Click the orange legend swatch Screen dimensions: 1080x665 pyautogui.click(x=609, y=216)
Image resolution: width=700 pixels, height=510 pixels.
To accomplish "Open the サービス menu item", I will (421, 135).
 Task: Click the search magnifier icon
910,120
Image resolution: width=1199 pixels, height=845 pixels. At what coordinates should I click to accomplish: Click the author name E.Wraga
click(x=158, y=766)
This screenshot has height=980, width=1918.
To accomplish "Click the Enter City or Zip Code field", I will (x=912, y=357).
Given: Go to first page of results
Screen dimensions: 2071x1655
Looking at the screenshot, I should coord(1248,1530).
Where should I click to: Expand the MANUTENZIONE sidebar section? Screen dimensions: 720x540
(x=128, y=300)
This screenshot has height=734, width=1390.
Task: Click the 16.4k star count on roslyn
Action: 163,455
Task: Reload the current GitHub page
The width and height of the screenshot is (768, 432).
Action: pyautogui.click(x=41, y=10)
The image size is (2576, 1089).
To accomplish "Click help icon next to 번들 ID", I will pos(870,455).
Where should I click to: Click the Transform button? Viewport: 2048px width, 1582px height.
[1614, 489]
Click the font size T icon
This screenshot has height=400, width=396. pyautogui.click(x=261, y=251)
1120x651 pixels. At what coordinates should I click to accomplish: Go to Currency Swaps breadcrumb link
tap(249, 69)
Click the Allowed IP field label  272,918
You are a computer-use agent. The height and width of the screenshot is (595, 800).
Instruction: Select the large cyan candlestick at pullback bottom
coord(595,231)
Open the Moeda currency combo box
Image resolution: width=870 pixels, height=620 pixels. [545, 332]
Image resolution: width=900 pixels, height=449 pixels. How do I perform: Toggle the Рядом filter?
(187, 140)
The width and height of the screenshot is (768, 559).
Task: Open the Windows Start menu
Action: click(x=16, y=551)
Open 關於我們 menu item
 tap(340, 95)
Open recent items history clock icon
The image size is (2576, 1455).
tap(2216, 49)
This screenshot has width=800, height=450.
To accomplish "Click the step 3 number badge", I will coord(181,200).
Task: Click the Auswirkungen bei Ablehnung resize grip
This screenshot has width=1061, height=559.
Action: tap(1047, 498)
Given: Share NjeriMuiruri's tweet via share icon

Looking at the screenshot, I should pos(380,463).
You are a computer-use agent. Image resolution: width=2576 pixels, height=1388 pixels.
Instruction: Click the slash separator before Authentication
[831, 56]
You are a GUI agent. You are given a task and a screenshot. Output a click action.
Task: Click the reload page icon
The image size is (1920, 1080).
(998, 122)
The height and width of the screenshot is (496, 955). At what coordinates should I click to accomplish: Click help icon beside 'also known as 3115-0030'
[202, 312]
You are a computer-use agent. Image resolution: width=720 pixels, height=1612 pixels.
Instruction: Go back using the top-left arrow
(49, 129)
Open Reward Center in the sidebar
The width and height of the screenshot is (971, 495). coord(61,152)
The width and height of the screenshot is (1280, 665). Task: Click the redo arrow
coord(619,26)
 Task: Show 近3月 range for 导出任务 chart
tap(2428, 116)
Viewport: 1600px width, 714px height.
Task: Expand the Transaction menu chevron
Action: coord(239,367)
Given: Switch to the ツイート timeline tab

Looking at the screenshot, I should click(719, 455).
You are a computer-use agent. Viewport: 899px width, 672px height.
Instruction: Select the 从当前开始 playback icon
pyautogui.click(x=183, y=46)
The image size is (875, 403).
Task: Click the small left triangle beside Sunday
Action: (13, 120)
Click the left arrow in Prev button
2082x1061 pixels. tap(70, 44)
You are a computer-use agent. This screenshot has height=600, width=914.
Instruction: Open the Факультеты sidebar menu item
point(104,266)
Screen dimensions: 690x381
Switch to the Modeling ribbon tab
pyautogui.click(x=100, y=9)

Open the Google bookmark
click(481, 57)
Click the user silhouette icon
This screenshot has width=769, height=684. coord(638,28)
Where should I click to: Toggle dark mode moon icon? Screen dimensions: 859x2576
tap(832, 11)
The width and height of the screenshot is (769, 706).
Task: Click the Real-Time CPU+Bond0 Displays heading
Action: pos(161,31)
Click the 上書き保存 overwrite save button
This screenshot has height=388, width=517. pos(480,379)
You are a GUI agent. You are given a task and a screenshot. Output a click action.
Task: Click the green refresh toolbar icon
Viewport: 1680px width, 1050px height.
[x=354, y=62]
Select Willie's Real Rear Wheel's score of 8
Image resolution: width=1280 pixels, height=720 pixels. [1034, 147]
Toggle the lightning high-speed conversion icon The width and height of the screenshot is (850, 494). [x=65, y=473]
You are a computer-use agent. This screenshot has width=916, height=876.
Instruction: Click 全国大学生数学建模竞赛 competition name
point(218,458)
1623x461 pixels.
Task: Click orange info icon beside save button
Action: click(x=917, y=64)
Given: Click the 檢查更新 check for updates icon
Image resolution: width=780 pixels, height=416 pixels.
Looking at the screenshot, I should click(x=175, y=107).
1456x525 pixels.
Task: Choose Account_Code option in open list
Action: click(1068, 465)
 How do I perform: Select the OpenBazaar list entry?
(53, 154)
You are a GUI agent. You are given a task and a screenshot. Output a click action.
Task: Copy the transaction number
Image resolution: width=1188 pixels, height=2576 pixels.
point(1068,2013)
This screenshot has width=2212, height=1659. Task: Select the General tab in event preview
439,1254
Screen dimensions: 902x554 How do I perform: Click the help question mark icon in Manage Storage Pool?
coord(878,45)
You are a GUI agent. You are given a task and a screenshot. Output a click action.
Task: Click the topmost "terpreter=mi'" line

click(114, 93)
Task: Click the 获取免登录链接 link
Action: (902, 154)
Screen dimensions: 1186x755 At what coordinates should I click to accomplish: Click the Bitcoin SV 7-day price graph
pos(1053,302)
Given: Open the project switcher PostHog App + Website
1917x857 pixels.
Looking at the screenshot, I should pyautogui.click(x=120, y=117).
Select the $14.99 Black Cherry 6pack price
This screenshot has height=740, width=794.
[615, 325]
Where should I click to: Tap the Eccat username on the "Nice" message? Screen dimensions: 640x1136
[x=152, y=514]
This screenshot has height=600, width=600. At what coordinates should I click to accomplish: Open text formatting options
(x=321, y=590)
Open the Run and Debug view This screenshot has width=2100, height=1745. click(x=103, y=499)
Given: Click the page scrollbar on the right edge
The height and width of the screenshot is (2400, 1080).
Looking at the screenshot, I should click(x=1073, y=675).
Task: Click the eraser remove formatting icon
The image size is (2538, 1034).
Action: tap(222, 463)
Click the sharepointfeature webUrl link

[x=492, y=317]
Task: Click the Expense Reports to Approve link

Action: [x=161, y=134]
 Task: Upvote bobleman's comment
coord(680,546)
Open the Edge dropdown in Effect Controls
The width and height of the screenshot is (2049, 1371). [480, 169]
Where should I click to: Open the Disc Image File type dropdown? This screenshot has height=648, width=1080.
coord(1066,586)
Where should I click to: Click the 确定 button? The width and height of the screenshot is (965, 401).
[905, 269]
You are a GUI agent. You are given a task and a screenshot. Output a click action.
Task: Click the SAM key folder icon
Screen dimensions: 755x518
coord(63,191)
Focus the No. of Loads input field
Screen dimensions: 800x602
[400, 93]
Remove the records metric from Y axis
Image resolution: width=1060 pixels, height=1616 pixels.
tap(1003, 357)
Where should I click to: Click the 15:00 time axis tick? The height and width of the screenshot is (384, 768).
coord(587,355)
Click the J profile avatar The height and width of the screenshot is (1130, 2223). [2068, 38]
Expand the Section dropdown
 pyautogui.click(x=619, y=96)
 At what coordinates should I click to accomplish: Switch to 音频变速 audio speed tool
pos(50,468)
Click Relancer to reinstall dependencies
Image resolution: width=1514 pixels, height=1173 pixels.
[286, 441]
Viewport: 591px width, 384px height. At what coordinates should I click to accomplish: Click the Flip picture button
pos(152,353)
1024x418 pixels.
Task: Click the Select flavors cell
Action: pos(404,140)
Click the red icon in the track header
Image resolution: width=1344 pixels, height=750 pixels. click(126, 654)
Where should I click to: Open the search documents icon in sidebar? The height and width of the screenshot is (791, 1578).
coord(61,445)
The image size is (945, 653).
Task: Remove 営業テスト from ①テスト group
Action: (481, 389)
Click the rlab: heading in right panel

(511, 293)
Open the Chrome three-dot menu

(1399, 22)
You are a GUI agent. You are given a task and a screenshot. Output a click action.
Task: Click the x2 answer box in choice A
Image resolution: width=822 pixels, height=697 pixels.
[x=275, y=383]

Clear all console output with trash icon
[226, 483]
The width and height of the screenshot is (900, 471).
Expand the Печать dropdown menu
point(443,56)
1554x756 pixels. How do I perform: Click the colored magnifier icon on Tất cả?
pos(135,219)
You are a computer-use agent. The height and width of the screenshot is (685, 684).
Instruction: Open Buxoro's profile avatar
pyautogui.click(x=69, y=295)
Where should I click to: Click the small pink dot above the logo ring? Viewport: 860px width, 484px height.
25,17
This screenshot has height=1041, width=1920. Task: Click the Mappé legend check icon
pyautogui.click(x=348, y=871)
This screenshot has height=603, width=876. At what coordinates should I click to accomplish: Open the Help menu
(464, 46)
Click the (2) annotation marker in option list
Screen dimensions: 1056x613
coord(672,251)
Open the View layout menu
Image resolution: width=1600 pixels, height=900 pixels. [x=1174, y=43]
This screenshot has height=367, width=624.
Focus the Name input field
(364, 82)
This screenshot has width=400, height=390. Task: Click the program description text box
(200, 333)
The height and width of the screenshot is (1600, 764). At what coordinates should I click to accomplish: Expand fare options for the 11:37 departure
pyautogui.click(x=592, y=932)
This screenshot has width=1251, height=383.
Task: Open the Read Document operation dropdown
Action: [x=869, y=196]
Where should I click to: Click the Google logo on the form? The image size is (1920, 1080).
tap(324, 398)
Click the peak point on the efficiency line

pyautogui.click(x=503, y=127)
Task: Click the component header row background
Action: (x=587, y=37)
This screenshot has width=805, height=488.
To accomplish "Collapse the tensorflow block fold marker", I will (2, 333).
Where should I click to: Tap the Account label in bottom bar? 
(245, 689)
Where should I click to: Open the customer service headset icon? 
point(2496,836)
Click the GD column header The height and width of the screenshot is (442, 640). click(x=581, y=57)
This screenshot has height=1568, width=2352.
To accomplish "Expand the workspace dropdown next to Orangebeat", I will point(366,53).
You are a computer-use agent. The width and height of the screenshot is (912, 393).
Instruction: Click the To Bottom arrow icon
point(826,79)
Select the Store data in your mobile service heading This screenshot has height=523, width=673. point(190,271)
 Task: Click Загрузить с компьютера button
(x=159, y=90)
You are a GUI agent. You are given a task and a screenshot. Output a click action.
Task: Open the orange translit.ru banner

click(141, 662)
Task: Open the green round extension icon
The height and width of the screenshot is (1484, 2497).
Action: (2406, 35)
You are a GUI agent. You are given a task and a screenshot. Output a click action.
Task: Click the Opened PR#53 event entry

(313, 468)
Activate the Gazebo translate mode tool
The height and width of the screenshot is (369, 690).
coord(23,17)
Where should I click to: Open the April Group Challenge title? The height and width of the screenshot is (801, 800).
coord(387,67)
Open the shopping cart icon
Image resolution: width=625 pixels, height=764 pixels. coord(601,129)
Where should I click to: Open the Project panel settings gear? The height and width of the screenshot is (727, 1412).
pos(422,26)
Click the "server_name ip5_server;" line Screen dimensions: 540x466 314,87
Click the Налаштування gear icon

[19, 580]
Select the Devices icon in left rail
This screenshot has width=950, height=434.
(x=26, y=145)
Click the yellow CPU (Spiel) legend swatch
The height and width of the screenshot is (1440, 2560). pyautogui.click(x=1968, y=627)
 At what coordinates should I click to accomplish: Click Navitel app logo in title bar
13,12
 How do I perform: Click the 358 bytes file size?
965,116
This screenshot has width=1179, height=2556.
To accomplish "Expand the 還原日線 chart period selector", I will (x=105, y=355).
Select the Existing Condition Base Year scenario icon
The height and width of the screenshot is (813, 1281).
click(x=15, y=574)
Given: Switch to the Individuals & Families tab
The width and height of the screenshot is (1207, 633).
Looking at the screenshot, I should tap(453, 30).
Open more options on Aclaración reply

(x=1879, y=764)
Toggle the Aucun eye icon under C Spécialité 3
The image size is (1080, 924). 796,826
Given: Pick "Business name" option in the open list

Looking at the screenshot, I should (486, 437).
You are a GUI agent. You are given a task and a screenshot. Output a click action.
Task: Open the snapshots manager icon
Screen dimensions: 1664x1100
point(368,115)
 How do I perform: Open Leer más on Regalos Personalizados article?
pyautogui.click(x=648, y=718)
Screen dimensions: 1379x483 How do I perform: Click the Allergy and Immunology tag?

-*-*-

CONSIGNES DU PROBLÈME: Disposez en tableau Markdown les lignes allant de celle qui contient « Click the left arrow in Prev button » jusqu'à celle qui contient « [x=354, y=62] », toutes deux comprises, sans les lignes vides. Le tableau comporte deux colonnes, « N° » pour le numéro de rang et « Ligne » pour la ligne.

SOLUTION PROPOSÉE:
| N° | Ligne |
|---|---|
| 1 | Click the left arrow in Prev button |
| 2 | 2082x1061 pixels. tap(70, 44) |
| 3 | You are a computer-use agent. This screenshot has height=600, width=914. |
| 4 | Instruction: Open the Факультеты sidebar menu item |
| 5 | point(104,266) |
| 6 | Screen dimensions: 690x381 |
| 7 | Switch to the Modeling ribbon tab |
| 8 | pyautogui.click(x=100, y=9) |
| 9 | Open the Google bookmark |
| 10 | click(481, 57) |
| 11 | Click the user silhouette icon |
| 12 | This screenshot has width=769, height=684. coord(638,28) |
| 13 | Where should I click to: Toggle dark mode moon icon? Screen dimensions: 859x2576 |
| 14 | tap(832, 11) |
| 15 | The width and height of the screenshot is (769, 706). |
| 16 | Task: Click the Real-Time CPU+Bond0 Displays heading |
| 17 | Action: pos(161,31) |
| 18 | Click the 上書き保存 overwrite save button |
| 19 | This screenshot has height=388, width=517. pos(480,379) |
| 20 | You are a GUI agent. You are given a task and a screenshot. Output a click action. |
| 21 | Task: Click the green refresh toolbar icon |
| 22 | Viewport: 1680px width, 1050px height. |
| 23 | [x=354, y=62] |